Representatives for EFH and NextEra declined to comment to Bloomberg. A Hunt spokeswoman told Bloomberg that “other parties may show an interest in owning Oncor, but we continue to believe that our plan is the best plan for Oncor and its customers.”
The Florida-based power company made its interest known on May 1 after EFH filed a second bankruptcy plan, leaving Hunt's acquisition bid in limbo.
Under Hunt's plan, the first lien creditors of Texas Competitive Electric Holdings Company (TCEH), the merchant generation subsidiary of EFH, would have received TCEH's assets in a tax-free spinoff. That portion of the deal would satisfy approximately $25 billion in claims; following that, the consortium would acquire EFH and its 80% ownership stake in Oncor. The REIT would be owned by the consortium and managed by Hunt, the company said. They would lease transmission and distribution assets to Oncor, who would have operated the system on the REIT's behalf.

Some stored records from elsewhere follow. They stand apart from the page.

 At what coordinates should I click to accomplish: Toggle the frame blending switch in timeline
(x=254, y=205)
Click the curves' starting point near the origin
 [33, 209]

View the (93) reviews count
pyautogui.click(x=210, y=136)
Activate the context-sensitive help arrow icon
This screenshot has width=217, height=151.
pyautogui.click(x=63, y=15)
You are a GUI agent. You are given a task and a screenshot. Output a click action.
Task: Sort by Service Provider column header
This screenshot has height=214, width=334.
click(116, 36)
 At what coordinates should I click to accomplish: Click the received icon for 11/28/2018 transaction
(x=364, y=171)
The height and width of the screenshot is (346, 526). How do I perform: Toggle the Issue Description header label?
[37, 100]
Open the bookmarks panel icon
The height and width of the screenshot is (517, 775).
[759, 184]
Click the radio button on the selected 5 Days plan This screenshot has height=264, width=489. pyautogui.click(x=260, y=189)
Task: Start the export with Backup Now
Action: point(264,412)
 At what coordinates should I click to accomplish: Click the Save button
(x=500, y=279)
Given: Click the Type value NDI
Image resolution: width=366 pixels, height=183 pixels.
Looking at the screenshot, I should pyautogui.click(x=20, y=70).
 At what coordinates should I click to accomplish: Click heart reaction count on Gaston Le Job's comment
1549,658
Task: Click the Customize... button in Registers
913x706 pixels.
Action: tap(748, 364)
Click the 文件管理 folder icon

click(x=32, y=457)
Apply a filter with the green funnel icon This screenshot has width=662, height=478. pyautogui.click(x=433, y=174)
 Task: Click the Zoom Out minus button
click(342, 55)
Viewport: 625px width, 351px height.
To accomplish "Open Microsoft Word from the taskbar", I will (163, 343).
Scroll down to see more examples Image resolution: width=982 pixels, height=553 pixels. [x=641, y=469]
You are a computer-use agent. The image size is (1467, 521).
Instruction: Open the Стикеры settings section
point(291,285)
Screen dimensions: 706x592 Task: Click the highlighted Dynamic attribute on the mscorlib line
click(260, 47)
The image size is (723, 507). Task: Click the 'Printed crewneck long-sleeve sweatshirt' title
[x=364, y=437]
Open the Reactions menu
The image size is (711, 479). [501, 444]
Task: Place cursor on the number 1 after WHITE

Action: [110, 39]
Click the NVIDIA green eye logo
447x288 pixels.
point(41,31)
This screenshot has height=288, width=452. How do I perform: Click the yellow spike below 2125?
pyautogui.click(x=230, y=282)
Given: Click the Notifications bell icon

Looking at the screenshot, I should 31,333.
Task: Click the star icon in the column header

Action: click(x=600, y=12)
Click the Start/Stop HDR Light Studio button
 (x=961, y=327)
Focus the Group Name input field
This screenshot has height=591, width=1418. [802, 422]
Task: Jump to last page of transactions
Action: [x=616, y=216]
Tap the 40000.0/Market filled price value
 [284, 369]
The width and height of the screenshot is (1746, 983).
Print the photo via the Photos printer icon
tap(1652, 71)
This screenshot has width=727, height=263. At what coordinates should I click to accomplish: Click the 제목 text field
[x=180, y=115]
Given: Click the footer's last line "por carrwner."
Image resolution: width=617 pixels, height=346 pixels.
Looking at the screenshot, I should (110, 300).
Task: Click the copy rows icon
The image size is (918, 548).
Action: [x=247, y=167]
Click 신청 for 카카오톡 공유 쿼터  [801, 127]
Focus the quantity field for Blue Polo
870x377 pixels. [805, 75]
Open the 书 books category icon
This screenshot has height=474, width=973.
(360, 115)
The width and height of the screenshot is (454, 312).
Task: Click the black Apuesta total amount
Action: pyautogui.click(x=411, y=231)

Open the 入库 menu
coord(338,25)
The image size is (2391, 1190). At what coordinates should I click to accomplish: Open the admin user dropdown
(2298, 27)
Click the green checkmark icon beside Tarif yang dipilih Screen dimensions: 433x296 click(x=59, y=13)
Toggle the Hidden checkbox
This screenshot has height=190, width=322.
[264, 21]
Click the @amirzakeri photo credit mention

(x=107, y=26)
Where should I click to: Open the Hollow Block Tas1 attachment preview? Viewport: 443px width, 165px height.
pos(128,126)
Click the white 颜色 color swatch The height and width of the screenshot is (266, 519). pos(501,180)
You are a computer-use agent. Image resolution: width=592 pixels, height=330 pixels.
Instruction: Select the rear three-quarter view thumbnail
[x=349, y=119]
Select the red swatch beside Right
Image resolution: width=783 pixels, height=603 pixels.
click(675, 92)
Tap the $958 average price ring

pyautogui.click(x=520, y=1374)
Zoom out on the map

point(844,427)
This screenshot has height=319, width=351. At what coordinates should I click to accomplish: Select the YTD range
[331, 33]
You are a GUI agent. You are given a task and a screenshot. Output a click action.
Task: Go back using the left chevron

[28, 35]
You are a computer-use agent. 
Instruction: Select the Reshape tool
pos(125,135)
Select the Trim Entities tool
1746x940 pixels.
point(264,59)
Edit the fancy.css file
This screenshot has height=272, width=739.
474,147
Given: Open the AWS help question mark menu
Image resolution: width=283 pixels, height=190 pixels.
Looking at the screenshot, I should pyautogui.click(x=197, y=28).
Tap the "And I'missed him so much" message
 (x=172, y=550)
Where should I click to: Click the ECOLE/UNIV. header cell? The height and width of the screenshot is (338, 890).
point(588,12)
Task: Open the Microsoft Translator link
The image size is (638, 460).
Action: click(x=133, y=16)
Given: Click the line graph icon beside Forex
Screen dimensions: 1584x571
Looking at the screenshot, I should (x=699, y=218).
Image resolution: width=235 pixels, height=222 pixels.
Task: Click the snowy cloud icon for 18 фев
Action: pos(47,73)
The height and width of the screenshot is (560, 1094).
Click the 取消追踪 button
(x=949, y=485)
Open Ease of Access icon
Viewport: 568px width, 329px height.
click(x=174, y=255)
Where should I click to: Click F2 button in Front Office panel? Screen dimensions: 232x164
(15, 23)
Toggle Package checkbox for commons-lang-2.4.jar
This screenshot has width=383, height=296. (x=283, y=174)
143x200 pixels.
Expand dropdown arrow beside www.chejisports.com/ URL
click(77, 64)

The plan sparked doubt among Texas regulators, who approved the sale to the Hunt consotorium in March, but placed placed stipulations on the company's projected tax windfall. The order also set some details aside for later determination, leading investors to inform regulators that "the transaction as currently configured will not close based on the order as written."
The biggest concern among regulators was a possible transfer of $250 million in tax savings from ratepayers to investors. Hunt requested a rehearing after the PUCT issued its decision.
The PUCT has agreed to discuss whether or not to grant Hunt's request for a rehearing on May 19, and will move forward from there.